24. Verder is de rechtbank met verweerder van oordeel dat het vasthouden aan het mvv-vereiste evenmin leidt tot een schending van het recht op eerbiediging van het familie- of gezinsleven als bedoeld in artikel 8 van het EVRM, nu het niet vrijstellen van het mvv-vereiste niet betekent dat eiser nimmer het recht op uitoefening van het gezinsleven hier te lande zal worden toegestaan.
25. Ter voorlichting van partijen wijst de rechtbank erop dat in deze uitspraak het beroep gegrond zal worden verklaard, met als gevolg dat het bestreden besluit (deels) zal worden vernietigd. Niettemin heeft de rechtbank bepaalde gronden van het beroep uitdrukkelijk en zonder voorbehoud verworpen.

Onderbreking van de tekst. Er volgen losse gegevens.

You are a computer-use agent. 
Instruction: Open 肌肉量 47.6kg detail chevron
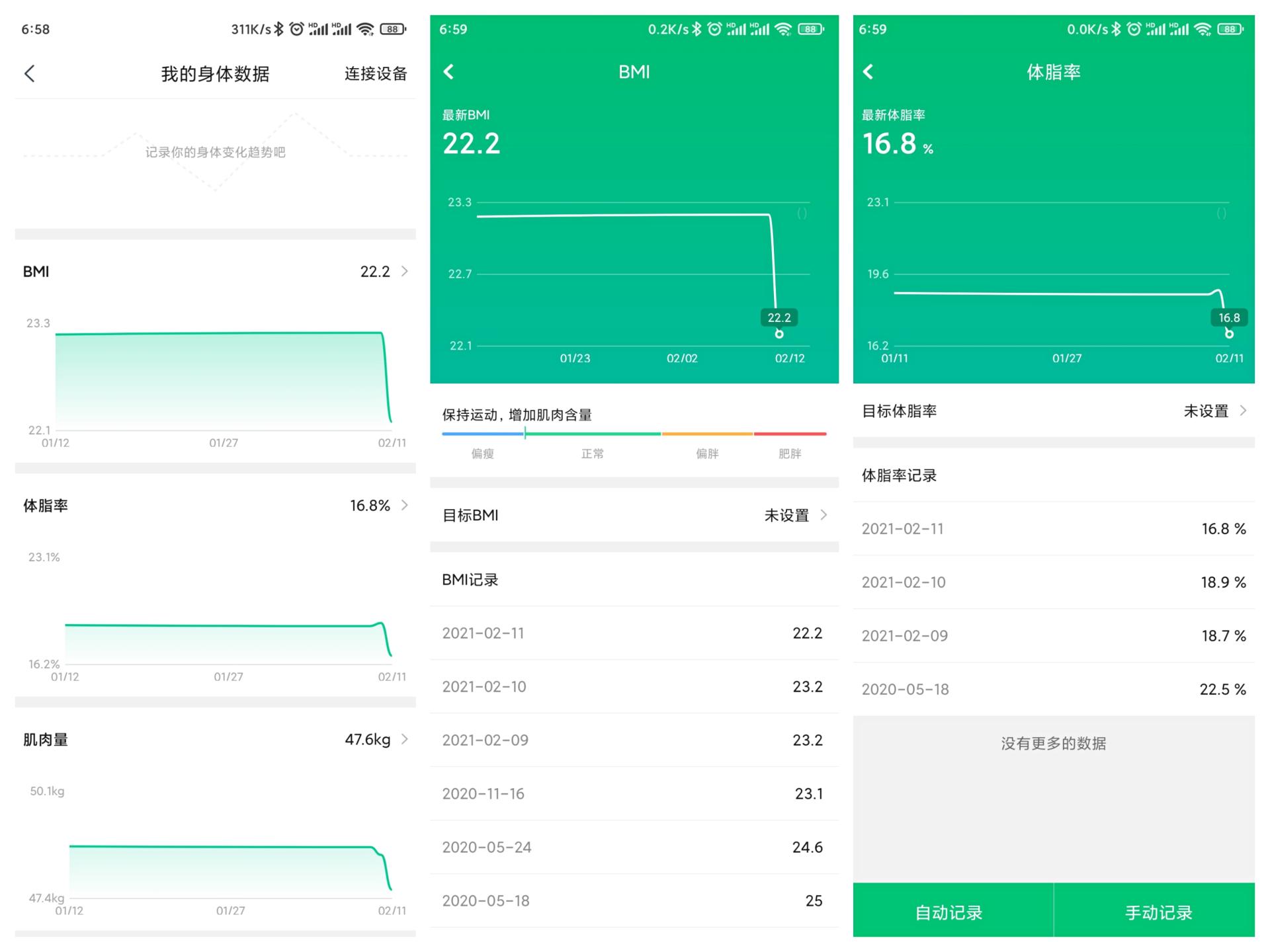pos(404,739)
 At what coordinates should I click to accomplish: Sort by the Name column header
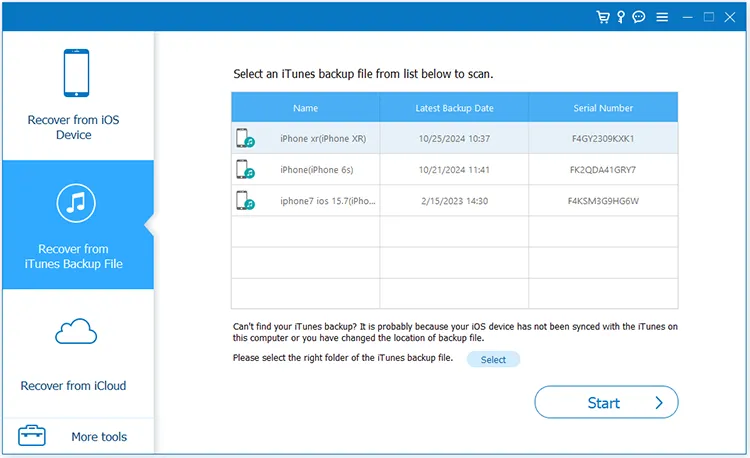[x=306, y=108]
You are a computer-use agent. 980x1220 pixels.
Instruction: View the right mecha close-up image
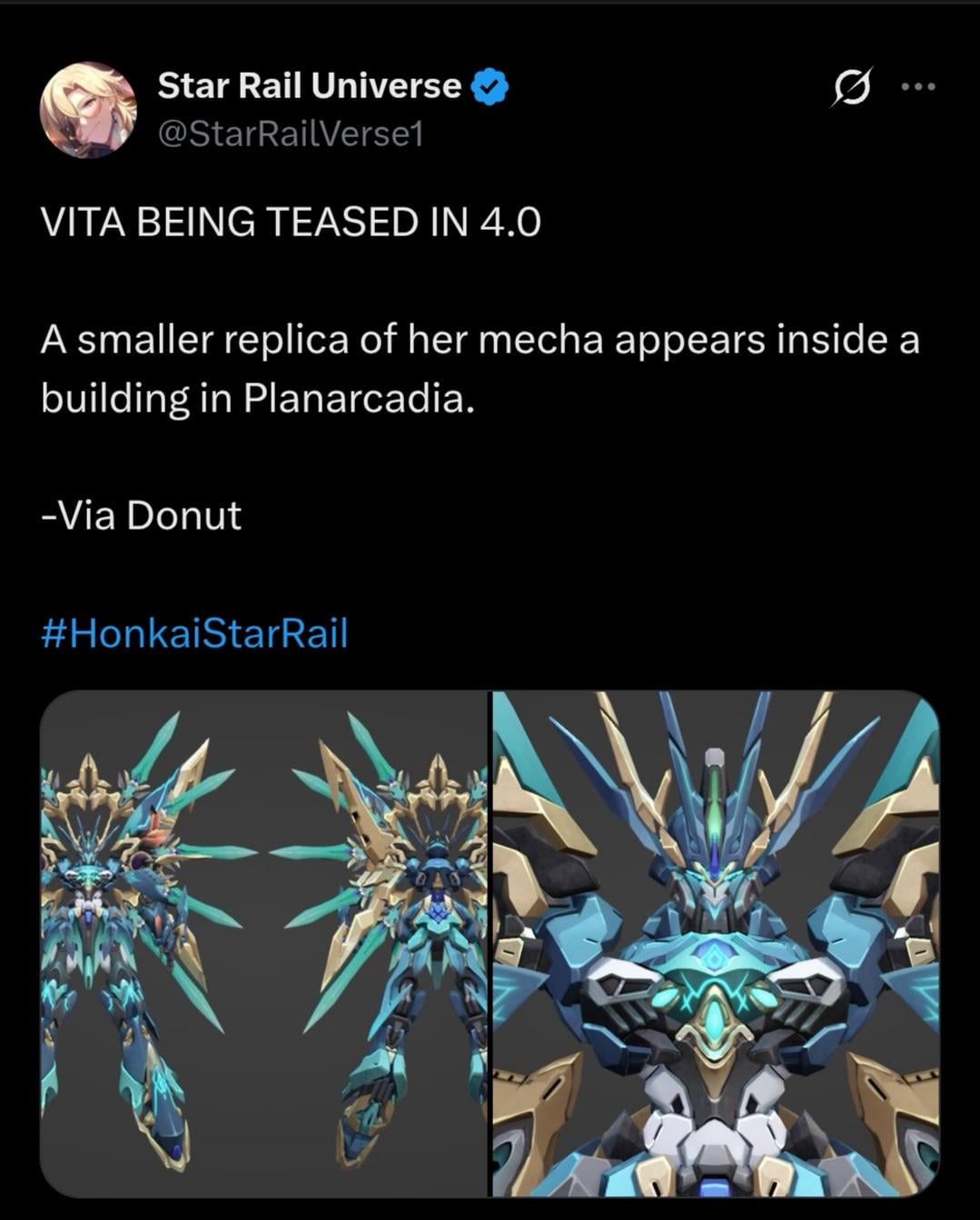tap(716, 944)
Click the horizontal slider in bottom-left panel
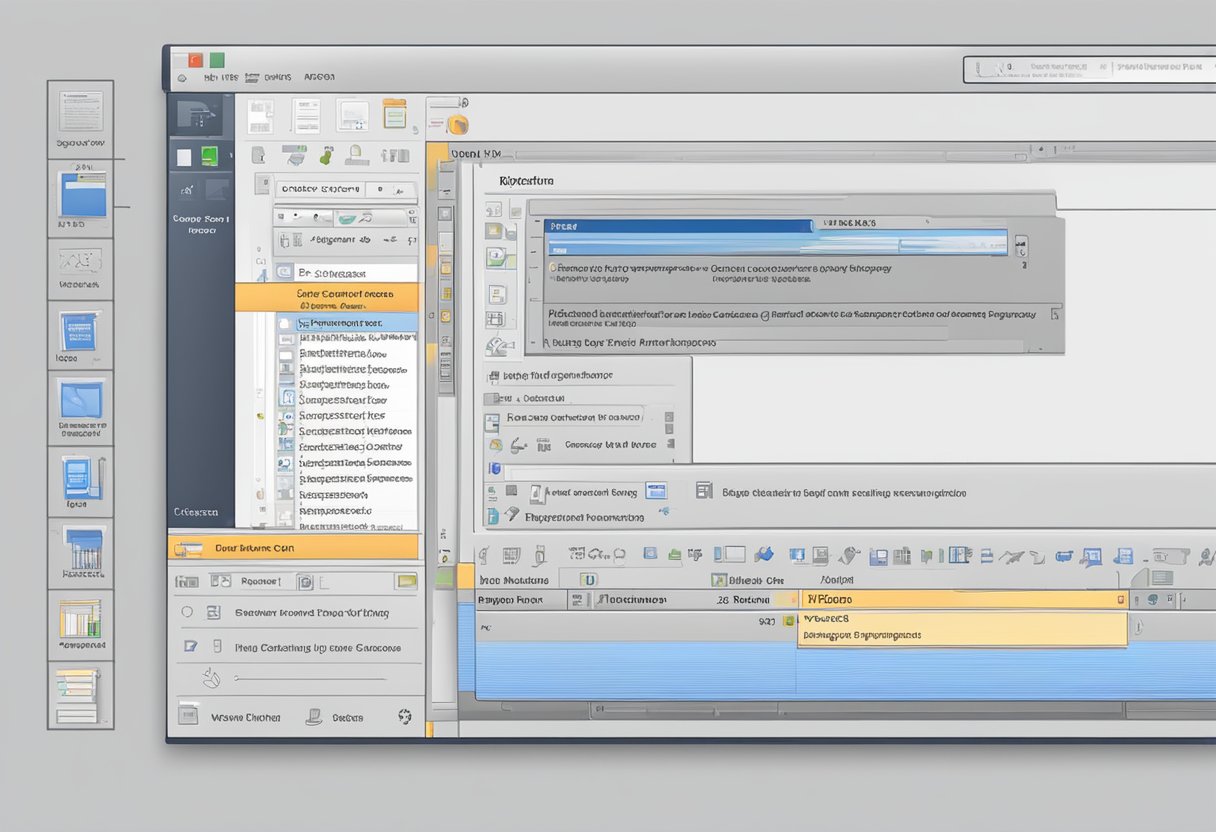 click(310, 679)
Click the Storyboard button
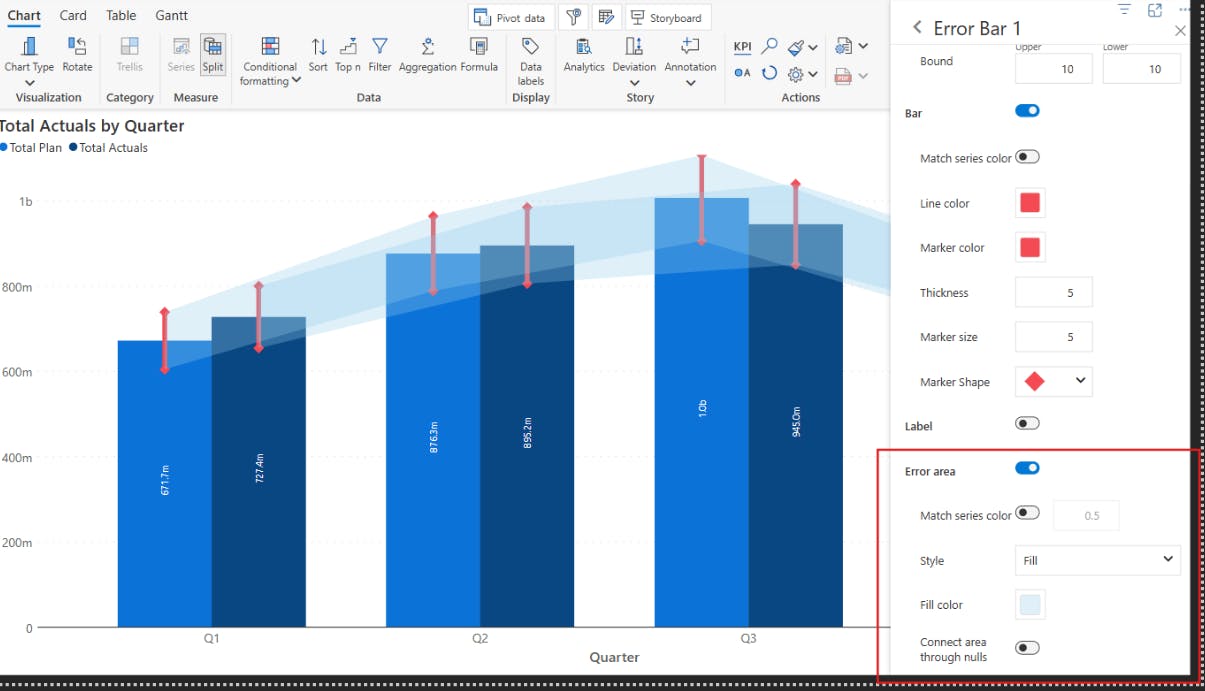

Om te voorkomen dat deze verwerping in rechte komt vast te staan, kan tegen deze uitspraak tijdig hoger beroep worden ingesteld.
26. De rechtbank acht termen aanwezig verweerder te veroordelen in de door eiser gemaakte proceskosten. Deze kosten zijn met inachtneming van het Besluit proceskosten bestuursrecht en de daarbij behorende bijlage begroot op in totaal € 644,00 voor kosten van door een derde beroepsmatig verleende rechtsbijstand:
• 1 punt voor het indienen van een (aanvullend) beroepschrift;
• 1 punt voor het verschijnen ter zitting;
• waarde per punt € 322,00
• wegingsfactor 1.
27. Tevens zal de rechtbank bepalen dat verweerder het door eiser gestorte griffierecht ten bedrage van € 143,00 dient te vergoeden.
28. Beslist wordt als volgt.
- verklaart het beroep gegrond;
- vernietigt het bestreden besluit;
- bepaalt dat verweerder een nieuw besluit dient te nemen met inachtneming van hetgeen in deze uitspraak is overwogen;
- veroordeelt verweerder in de door eiser gemaakte proceskosten vastgesteld op € 644,00;
- wijst de Staat der Nederlanden aan als de rechtspersoon die de proceskosten dient te vergoeden;
- bepaalt dat de Staat der Nederlanden aan eiser het door hem gestorte griffierecht dient te vergoeden ten bedrage van € 143,00.
Aldus gedaan door mr. H. Benek als rechter in tegenwoordigheid van mr. A.A.M.J. Smulders als griffier en in het openbaar uitgesproken op 29 mei 2008.